Shared Infrastructure

This principle emphasizes providing tools and user-friendly interfaces so that anyone can quickly get access to data or develop analytical data products with speed, and seamlessly. This is critical to minimizing the time from ideation to a working data-driven application. Being in stark contrast to previous architectures where every domain employed its own IT infrastructure and standards, this helps to better optimize the Access and Time-to-Value challenges faced by existing systems.

Shared Infrastructure

Federated Governance

This principle advocates that data is governed by where it is stored. Acknowledging the dynamic nature of data, we allow each business domain to be responsible for its data governance and security, and the organization can set up general guiding principles to help keep each domain in check. This propagates the idea of better interoperability, something that current systems struggle with.

Implementing a Data-Mesh Architecture

As the world of data and operations is moving to a decentralized paradigm, deploying scalable infrastructures has become easier for organizations by leveraging cloud service providers.

All cloud service providers function on the premise of providing easily accessible infrastructure services to the end user while doing the heavy lifting of procurement, support, and orchestration.

Since the Data Mesh is more of an organizational principle, a holistic out-of-box tool to create one isn’t out there. Most cloud providers have services that only satisfy some of the requirements for building out a Data Mesh. This pushes us to get creative and implement the Data Mesh using a combination of native cloud tools along with other third-party tools in an organized and synchronous manner.

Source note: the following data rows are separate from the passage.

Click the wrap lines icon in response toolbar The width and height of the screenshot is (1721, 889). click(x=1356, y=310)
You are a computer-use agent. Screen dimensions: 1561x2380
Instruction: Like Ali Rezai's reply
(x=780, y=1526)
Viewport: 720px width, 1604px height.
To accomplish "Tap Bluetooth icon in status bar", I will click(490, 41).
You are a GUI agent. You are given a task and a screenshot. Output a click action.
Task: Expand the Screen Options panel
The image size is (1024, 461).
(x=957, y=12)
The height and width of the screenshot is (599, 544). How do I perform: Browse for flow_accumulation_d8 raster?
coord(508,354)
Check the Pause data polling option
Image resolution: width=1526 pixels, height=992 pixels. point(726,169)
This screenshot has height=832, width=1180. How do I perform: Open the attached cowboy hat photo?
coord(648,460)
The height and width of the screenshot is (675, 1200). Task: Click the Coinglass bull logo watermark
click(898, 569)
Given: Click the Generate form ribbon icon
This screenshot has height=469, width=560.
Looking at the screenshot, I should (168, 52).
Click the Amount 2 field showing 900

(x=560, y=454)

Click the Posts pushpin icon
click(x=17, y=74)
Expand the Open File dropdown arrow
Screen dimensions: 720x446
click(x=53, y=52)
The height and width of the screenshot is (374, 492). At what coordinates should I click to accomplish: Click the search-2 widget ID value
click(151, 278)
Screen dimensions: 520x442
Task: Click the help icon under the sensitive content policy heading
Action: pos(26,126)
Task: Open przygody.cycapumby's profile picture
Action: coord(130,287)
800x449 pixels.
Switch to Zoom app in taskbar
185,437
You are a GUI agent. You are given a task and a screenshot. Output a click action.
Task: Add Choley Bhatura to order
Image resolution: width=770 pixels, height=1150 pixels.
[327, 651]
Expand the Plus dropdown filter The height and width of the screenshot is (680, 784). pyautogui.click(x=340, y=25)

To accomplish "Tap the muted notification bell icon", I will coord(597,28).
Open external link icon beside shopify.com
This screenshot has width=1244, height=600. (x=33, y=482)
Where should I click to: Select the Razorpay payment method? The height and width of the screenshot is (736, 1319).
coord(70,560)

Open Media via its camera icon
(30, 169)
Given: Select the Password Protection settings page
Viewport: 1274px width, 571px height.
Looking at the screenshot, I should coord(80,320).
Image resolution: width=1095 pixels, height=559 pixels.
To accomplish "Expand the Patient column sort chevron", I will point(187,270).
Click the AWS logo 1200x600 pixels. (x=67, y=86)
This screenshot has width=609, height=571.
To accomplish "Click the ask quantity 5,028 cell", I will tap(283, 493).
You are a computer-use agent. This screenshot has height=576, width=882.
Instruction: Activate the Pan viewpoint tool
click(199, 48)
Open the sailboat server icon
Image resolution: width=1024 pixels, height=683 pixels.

When thinking in terms of a Data Mesh, there are situations where a Data Lake or Data Warehouse still makes sense. Not as the overarching central entity, but as a node in the Mesh, for purposes such as combining data from two domains for intermediate or aggregate analysis. Similarly, if one has an existing Data Lake, it need not be completely discarded while migrating to a Data Mesh architecture. Rather, the Lake can continue to be used while reducing its complexity down to a single domain’s use case.

‘To Mesh or Not to Mesh’

Choosing a data strategy stems from the need to analyze data without having to move or transform it via complex extract, transform, and load (ETL or ELT) pipelines.

For many organizations, the decision to make is whether centralizing data management in a Data Lake is the right approach or is a distributed Data Mesh architecture the right fit for their organization.

Neither of the two options is wrong, but the choice of which one to adopt should account for multiple aspects of an organization’s needs such as:

  • How many data sources exist?
  • How many analysts, engineers, and product managers does the data team have?
  • How many functional teams rely on the data for decision-making?
  • How frequently does the data engineering team find itself in a bottleneck?
  • How important is data governance for the organization?

A Data Mesh would be helpful for organizations that store data across multiple databases, have a single team handling many data sources, and have a constant need to experiment with data at a rapid rate.

Whereas organizations working with the mindset to upskill employees across the enterprise to become citizen data scientists and looking for a solution that enables data-querying where it lives, in its original form, might benefit more from a Data Lake.